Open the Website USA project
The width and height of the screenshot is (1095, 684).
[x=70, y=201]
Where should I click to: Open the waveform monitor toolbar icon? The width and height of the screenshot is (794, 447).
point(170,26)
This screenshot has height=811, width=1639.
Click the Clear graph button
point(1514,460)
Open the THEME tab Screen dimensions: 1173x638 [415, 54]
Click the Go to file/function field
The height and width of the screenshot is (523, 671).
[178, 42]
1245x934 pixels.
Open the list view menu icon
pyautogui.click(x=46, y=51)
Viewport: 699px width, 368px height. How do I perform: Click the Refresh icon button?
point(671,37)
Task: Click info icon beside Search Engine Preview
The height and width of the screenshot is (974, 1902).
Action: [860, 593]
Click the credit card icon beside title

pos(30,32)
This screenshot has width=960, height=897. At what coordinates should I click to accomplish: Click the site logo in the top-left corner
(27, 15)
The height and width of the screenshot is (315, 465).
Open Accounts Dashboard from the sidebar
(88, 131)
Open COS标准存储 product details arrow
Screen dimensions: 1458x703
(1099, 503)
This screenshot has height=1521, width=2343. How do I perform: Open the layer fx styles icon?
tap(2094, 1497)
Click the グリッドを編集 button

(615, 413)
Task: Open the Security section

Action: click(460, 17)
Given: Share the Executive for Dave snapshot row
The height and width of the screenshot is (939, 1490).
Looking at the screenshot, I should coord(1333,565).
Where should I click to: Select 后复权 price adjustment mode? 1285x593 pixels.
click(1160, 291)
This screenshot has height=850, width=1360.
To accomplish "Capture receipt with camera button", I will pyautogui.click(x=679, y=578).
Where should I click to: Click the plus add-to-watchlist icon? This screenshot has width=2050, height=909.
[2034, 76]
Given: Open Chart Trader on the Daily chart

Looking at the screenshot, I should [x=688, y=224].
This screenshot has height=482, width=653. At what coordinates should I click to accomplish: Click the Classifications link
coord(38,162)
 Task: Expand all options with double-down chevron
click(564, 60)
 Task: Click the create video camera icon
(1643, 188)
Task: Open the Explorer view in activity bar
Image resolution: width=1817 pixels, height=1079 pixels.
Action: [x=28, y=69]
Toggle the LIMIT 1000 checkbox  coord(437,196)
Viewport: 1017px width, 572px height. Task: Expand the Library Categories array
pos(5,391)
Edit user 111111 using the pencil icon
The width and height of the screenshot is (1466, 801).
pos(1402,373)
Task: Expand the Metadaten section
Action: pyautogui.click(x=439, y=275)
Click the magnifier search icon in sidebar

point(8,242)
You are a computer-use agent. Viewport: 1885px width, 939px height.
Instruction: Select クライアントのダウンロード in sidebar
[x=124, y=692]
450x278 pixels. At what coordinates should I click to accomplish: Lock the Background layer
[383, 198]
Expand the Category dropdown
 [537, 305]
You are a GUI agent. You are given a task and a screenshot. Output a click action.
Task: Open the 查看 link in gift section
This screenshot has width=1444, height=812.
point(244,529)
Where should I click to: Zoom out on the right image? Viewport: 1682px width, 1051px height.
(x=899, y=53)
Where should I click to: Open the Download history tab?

*What needs to be done*. Wherever the word "agent" appears in the listing above, copy the whole line.

*Reply*.
You are a computer-use agent. Viewport: 1885px width, 939px height.
You are a GUI agent. You are given a task and a screenshot. Output a click action.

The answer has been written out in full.